(Stored records)
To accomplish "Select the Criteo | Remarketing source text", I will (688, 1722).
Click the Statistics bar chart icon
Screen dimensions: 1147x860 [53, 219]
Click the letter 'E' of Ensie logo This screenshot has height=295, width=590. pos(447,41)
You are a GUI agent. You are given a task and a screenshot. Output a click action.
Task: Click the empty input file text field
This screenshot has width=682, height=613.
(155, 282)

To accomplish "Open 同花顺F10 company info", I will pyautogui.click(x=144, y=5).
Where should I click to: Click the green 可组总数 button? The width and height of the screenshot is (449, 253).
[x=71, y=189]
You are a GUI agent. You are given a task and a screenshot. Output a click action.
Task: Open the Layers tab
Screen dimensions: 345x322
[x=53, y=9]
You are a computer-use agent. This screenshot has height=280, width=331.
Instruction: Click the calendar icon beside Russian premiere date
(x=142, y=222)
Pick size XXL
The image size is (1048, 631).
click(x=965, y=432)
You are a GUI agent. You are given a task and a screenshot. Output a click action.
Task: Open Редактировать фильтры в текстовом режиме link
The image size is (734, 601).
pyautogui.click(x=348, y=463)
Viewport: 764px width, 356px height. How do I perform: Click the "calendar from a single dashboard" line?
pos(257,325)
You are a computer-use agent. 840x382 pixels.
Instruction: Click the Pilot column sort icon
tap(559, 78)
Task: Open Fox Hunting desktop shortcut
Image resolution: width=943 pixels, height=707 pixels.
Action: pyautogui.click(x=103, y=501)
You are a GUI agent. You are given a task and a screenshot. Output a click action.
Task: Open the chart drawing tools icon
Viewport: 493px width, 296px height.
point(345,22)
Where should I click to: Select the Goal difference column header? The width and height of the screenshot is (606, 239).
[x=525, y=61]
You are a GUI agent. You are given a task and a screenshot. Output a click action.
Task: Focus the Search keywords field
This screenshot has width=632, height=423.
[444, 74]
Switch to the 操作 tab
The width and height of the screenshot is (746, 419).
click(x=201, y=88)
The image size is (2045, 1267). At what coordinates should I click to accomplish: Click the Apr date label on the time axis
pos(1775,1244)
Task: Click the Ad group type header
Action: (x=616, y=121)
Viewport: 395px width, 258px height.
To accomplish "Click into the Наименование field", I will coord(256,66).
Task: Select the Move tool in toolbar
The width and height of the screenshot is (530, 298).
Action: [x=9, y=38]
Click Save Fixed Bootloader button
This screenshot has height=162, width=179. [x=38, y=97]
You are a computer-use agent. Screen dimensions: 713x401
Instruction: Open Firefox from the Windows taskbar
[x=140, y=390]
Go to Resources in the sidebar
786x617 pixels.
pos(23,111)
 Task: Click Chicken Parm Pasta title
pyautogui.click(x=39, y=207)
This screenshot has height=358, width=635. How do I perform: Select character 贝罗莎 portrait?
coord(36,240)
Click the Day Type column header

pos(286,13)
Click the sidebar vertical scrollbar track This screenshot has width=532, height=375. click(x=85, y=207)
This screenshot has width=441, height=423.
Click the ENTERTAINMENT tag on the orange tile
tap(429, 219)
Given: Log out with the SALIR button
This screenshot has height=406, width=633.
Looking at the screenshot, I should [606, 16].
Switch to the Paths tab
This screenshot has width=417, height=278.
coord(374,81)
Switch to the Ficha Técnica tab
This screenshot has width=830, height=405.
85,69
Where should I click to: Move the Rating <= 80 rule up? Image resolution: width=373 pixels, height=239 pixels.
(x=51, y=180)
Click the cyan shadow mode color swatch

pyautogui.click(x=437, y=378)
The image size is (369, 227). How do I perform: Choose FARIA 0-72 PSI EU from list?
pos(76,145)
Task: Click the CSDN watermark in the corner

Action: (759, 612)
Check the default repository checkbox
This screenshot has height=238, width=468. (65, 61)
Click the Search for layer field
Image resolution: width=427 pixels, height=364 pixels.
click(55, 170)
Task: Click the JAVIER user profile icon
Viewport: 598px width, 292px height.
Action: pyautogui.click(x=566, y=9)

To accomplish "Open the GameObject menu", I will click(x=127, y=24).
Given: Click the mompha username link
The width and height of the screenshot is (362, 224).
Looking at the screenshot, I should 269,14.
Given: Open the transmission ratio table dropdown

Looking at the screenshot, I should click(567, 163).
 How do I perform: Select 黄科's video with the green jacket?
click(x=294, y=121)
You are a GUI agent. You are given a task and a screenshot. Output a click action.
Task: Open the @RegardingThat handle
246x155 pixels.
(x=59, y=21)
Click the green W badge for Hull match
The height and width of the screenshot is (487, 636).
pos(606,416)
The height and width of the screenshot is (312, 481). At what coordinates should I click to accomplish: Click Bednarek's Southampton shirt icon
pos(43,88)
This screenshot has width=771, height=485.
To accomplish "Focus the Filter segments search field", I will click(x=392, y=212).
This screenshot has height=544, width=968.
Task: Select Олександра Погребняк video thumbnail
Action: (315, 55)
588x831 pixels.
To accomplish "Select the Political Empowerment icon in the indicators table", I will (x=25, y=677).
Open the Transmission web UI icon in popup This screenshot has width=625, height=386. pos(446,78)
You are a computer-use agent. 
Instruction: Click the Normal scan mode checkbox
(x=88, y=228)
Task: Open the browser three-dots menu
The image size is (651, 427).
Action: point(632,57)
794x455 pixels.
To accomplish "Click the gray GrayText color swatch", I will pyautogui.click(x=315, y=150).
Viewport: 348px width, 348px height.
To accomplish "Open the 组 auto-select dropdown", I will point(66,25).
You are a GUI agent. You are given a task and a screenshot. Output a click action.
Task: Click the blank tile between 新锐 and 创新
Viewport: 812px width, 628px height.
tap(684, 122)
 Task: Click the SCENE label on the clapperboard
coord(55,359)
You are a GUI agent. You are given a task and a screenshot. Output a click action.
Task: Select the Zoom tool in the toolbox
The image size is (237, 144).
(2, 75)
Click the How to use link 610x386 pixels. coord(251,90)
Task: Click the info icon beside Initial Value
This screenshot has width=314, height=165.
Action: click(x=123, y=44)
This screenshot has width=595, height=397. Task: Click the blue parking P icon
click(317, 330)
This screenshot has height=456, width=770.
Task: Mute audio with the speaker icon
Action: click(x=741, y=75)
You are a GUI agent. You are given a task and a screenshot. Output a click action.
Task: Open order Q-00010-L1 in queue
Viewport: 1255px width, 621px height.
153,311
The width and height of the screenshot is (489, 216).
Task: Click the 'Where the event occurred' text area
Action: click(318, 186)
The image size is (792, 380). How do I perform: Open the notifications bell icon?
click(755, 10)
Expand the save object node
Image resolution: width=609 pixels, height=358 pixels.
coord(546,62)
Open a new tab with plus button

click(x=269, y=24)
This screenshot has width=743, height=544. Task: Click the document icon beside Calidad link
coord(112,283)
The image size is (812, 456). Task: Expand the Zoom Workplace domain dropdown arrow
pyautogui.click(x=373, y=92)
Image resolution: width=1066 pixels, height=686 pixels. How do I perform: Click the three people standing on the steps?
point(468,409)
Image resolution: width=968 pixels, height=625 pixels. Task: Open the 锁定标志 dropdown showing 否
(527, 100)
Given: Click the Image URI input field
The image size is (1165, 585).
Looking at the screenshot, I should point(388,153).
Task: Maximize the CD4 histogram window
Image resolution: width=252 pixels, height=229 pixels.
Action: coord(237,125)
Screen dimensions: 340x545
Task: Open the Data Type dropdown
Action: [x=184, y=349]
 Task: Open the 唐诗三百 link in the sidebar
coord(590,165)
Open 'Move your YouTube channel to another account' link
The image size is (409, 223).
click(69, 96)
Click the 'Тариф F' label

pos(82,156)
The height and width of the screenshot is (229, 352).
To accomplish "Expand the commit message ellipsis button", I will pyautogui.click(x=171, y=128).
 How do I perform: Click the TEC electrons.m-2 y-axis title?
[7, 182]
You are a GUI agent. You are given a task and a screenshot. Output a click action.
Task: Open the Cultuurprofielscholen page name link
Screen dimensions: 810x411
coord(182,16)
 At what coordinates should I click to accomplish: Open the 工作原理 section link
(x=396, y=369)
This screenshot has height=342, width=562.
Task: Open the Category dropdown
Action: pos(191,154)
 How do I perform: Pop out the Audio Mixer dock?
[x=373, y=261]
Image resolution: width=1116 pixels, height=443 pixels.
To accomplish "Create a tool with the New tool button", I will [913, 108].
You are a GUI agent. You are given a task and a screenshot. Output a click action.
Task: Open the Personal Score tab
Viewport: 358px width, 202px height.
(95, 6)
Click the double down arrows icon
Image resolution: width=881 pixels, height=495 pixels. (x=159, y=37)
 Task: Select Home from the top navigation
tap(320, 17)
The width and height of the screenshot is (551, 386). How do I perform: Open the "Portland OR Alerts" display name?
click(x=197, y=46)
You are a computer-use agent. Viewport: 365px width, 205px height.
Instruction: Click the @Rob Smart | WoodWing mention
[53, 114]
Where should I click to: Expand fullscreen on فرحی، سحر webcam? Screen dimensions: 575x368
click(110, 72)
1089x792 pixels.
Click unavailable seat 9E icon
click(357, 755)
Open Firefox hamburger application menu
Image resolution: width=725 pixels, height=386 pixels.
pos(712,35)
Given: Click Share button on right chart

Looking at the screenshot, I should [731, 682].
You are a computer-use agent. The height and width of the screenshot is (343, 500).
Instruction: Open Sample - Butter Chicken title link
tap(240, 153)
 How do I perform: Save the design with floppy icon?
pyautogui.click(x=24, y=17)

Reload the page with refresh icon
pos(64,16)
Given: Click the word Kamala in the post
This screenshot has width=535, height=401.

- _TASK BRIEF_: From the entries above, return exactly the line containing "Switch to the 操作 tab", the line containing "Task: Select the Move tool in toolbar", and all lines between, and nothing else.

- _YOUR RESPONSE_:
Switch to the 操作 tab
The width and height of the screenshot is (746, 419).
click(x=201, y=88)
The image size is (2045, 1267). At what coordinates should I click to accomplish: Click the Apr date label on the time axis
pos(1775,1244)
Task: Click the Ad group type header
Action: (x=616, y=121)
Viewport: 395px width, 258px height.
To accomplish "Click into the Наименование field", I will coord(256,66).
Task: Select the Move tool in toolbar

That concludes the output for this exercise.